CES Letter — Theology
Jeremy Runnells wanted an explanation, not an excommunication. In February 2012, the seventh-generation Mormon (Eagle Scout, returned missionary, BYU alumnus, temple-married) experienced what he describes as an awakening to the LDS Church's truth crisis. By March 2013, he had compiled his theological doubts into a document intended for one reader: a CES director who promised answers. That response never arrived. Instead, the CES Letter metastasized into a global phenomenon, translated into Portuguese, Japanese, German, and Swedish, read by hundreds of thousands wrestling with the same question Runnells posed. If the Church of Jesus Christ of Latter-day Saints possesses eternal, unchanging doctrine, why does its theological history read like a record of constant revision?
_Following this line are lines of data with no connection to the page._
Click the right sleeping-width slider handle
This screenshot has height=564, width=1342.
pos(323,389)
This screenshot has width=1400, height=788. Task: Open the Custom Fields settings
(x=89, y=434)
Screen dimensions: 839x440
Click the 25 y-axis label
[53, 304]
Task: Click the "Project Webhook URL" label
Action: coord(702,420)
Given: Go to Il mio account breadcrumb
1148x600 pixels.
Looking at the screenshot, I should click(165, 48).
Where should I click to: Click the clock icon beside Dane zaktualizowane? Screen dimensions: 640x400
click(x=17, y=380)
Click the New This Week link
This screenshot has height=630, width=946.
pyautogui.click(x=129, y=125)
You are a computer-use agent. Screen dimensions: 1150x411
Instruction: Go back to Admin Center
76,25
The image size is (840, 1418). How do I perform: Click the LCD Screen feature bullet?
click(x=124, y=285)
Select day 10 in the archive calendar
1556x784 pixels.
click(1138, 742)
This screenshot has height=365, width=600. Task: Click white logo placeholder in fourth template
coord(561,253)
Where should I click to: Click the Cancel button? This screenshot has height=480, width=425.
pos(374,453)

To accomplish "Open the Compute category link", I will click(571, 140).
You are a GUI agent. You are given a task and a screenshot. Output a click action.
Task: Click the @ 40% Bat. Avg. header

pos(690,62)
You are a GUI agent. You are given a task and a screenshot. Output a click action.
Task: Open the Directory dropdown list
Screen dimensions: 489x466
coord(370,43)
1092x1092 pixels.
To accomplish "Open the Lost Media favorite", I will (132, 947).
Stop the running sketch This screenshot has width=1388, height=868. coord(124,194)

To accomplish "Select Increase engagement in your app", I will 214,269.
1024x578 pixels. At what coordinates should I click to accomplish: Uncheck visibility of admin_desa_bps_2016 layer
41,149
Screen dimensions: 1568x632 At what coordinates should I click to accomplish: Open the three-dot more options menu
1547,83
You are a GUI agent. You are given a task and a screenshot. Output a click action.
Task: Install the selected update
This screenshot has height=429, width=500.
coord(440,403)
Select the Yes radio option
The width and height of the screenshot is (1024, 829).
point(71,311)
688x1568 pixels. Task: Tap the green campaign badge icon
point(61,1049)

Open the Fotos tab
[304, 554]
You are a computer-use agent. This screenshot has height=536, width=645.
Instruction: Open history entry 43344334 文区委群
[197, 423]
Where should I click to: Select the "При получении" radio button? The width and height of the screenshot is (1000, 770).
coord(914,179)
Background: A Homework Assignment That Went Public
Runnells wrote the original document in three weeks between March 22 and April 13, 2013. He posted a draft to Reddit seeking feedback before sending it to the CES director, intending only to clarify his own position before the meeting. When the director failed to respond despite multiple follow-ups, and when FairMormon began publishing attacks against him months later, Runnells released the letter publicly.
The document emerged from authentic Mormon credentials. Runnells served an ASL mission, achieved the President's Mastery Program, studied at BYU Jerusalem, and received a patriarchal blessing affirming his faithfulness. He was not an outsider sniping at the faith but an insider who discovered that the theological furniture had been rearranged while he was away on his mission.
Key Theological Claims and Historical Contradictions
The CES Letter does not invent theological problems. It catalogs them. Runnells organizes his critique around several pillars that challenge the LDS narrative of restoration and continuity.